The uproar over the latest shenanigans in AEW is that they flew in the face of what the company presented itself as for the first two and a half years it was around. It was the Happy Place. It was the place wrestlers came to fulfill what they couldn’t anywhere else, whether it was the money they couldn’t make on the indies or the exposure and push they couldn’t get in WWE. Everyone was having the time of their lives, everyone was excited about what was possible. There was harmony.

And it seemed like it was gone in a flash. There were whispers and buzz for a month or two that some were not happy with their role and place on the roster. And then it all exploded around CM Punk, which things tend to do. What Tony Khan is learning, we hope, is that you can’t be the place where everyone gets what they want all the time. Because there isn’t enough to go around. And people who were promised everything tend to get pretty pissy when they don’t get it (unless it’s Punk, who gets everything he wants and then gets pissy anyway). Frustration sets in, jealousy sets in, bitterness sets in, which is what we’ve seen.

Which isn’t really that different from most workplaces. And to be fair to Khan, it’s not like he had much choice. The fact that he had a bigger roster than three hours of TV can accommodate on a weekly basis is how he and AEW were able to not only survive but thrive in a summer without Punk, Kenny Omega, MJF, Jon Moxley at times, FTR by choice. Having that reserve of talent has been vital. What would AEW look like now if it didn’t have that through the summer? What would have been on TV?

But holding on to that reserve has complications, as Khan and the rest of us are learning after last night. This is probably going to be a constant component of AEW now, just like it is in WWE. Or it can run a thin enough roster just sized enough for three hours of TV and an additional couple for YouTube and just pray no one gets hurt.

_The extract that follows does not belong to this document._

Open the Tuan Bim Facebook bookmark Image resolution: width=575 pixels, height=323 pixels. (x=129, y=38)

But the big question is whether or not this kind of upheaval will endanger the future of AEW, and likely it won’t. AEW has a core audience that will always deliver a minimum number for Warner Brothers Discovery, and it’s hard to picture what it would take for that 700,000 to 1 million viewers every week to turn away. No matter who’s around, no matter who isn’t around, AEW still puts together four or five great matches per week, which is all that fans want.

But if the higher ups at WBD want to move beyond that, and decree that the audience has to grow beyond the dedicated, then the perception that everything is a goddamn mess does matter. There is a section of fans, however big, who will find it difficult to latch on if there’s a feeling that the whole thing will collapse like a flan in a cupboard in a matter of months. People don’t want to be WCW’d again.

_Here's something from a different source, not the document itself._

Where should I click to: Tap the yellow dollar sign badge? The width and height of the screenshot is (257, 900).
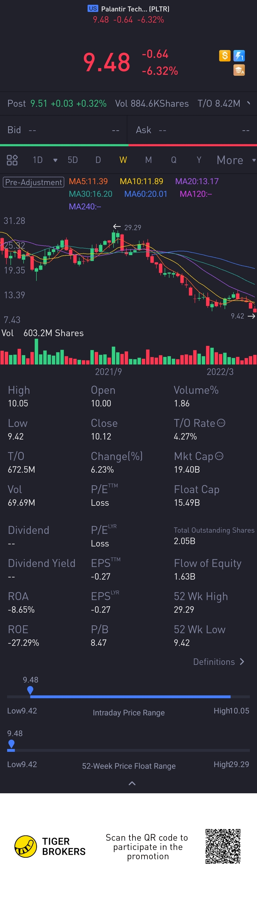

To the hardcore AEW fan, the backstage carnage is just the price of doing business and part and parcel of the business. No one likes hearing about a toxic or even unpleasant workplace, but AEW fans are online enough to read all the reports about how harmonious things have been since Punk and The Elite were suspended. In the end, those who were looking for an excuse to not watch AEW will use these incidents as their excuse to do so. Is that audience large enough to kneecap AEW going forward? Maybe, but it’s more likely the company’s penchant for producing matches that people talk about for day will win out the day.